— Task inputs —
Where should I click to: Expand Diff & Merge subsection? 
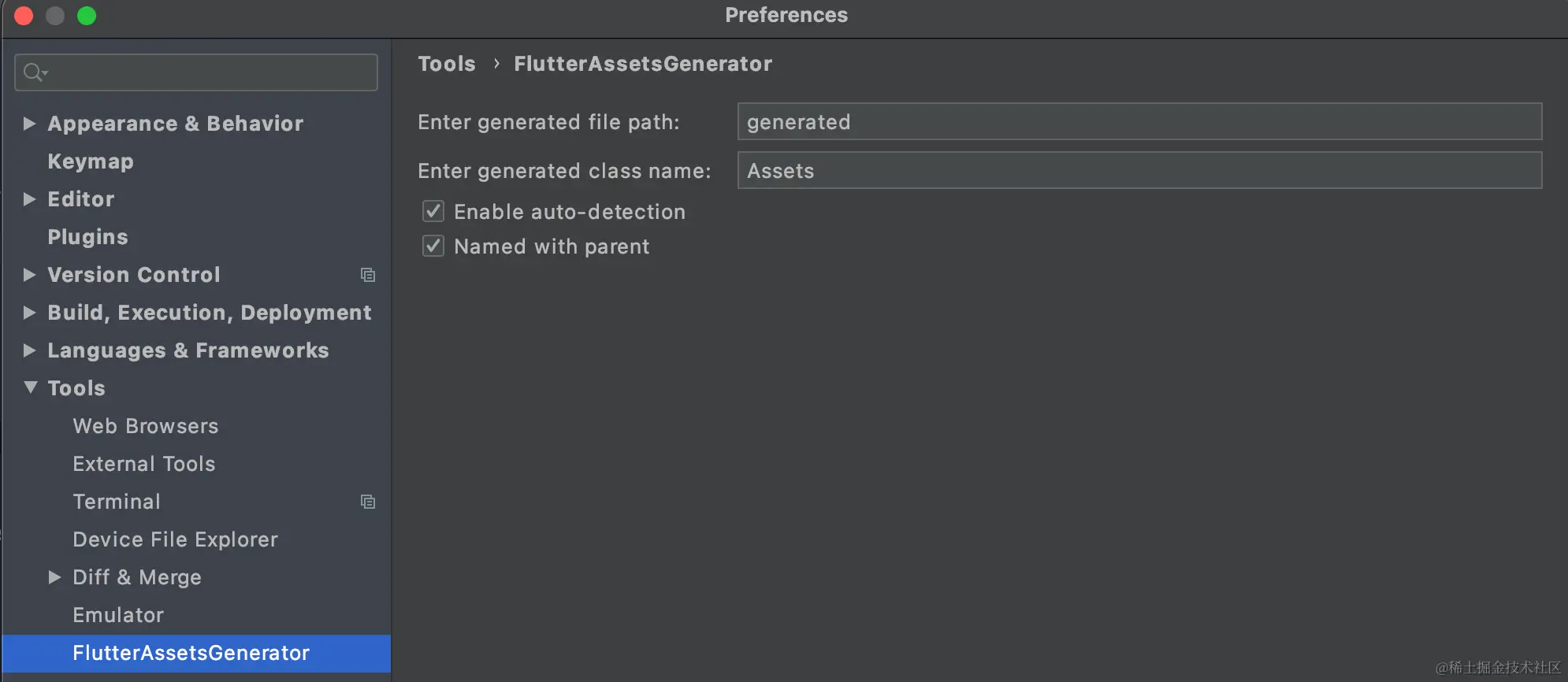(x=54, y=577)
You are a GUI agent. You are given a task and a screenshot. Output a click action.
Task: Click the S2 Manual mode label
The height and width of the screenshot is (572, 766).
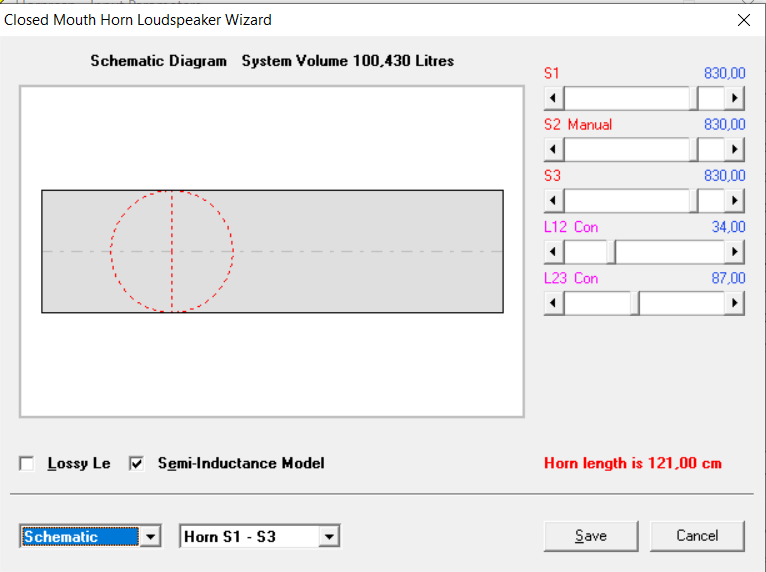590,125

— What you will do —
Leaving out the pictures, return exactly the lines from the one that contains "You are a GUI" through the last line of the records above, inclusive.

— Output of the exercise —
You are a GUI agent. You are given a task and a screenshot. Output a click action.
Task: Click the S2 Manual mode label
The height and width of the screenshot is (572, 766).
590,125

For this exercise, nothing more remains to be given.